What is the invariance problem?

Abstract: The invariance problem refers to the challenge that listeners face when confronted with acoustic variability in speech sounds as they attempt to map these sounds to few phonological categories.

What is lack of invariance problem linguistics?

Lack of invariance refers to the idea that there is no reliable connection between the language phoneme and its acoustic manifestation in speech. The same word, or even single phoneme, can sound completely differently depending on many factors: 1) Individual differences.

What is categorical perception in language?

“Categorical perception” (CP) corresponds to the extent to which acoustic differences between variants of the same phoneme are less perceptible than differences of the same acoustic magnitude between two different phonemes (Liberman, Harris, Hoffman & Griffith, 1957).

What is perceptual invariance?

Perceptual invariance refers to our ability to recognise object across different contexts. For example, in vision we might recognise a face in different lighting conditions or from different angles, while in hearing this could be a word spoken by different talkers or voice pitches.

What is normalization in speech perception?

“Speaker normalization” refers to this second line of research centering on the fact that phonologically identical utterances show a great deal of acoustic variation across talkers, and that listeners are able to recognize words spoken by different talkers despite this variation.

What is the difference between categorical and continuous perception?

The motor theory of speech perception explained how speech was special and why speech-sounds are perceived categorically: sensory perception is mediated by motor production.
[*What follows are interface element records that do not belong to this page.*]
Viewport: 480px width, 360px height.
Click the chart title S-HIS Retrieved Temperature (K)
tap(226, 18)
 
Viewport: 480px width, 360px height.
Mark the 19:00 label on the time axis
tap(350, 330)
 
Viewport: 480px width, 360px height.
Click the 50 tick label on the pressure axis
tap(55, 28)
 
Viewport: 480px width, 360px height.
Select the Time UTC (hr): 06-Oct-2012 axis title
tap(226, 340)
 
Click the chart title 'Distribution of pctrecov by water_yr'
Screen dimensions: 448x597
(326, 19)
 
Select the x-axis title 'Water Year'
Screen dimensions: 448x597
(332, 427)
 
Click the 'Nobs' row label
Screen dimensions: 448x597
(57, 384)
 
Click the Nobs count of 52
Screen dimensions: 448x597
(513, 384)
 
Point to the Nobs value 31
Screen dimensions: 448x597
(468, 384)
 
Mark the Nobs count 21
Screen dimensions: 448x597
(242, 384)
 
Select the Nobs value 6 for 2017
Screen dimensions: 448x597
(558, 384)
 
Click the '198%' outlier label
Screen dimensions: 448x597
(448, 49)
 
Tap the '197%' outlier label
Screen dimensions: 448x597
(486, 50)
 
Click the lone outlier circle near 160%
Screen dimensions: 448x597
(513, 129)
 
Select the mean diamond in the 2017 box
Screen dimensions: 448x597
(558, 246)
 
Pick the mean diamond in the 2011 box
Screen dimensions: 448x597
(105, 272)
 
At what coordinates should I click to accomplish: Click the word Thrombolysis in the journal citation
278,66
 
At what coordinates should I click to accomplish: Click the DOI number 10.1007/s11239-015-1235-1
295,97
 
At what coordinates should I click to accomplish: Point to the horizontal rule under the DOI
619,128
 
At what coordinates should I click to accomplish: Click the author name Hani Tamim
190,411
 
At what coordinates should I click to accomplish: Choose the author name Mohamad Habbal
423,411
Wherever production is categorical, perception will be categorical; where production is continuous, perception will be continuous.

What is Coarticulation linguistics?

Coarticulation refers to changes in speech articulation (acoustic or visual) of the current speech segment (phoneme or viseme) due to neighboring speech. In the visual domain, this phenomenon arises because the visual articulator movements are affected by the neighboring visemes.

What is the acoustic invariance theory?

The theory of relational acoustic invariance claims that there are stable acoustic properties in speech signals that correspond to a phonological feature, and that the perception system utilizes these acoustic properties for stable perception of a phoneme.

What is the Ganong effect?

The “Ganong effect” is the tendency to perceive an ambiguous speech sound as a phoneme that would complete a real word, rather than completing a nonsense/fake word.

What are examples of coarticulation?

Examples of coarticulation are anticipatory velar lowering during a vowel preceding a syllable-final nasal consonant (send) and tongue body raising and fronting during a schwa placed next to the palatoalveolar consonant /ʃ/ (the shore, ashamed).

Is assimilation the same as coarticulation?

Coarticulation in phonetics refers to two different phenomena: the assimilation of the place of articulation of one speech sound to that of an adjacent speech sound.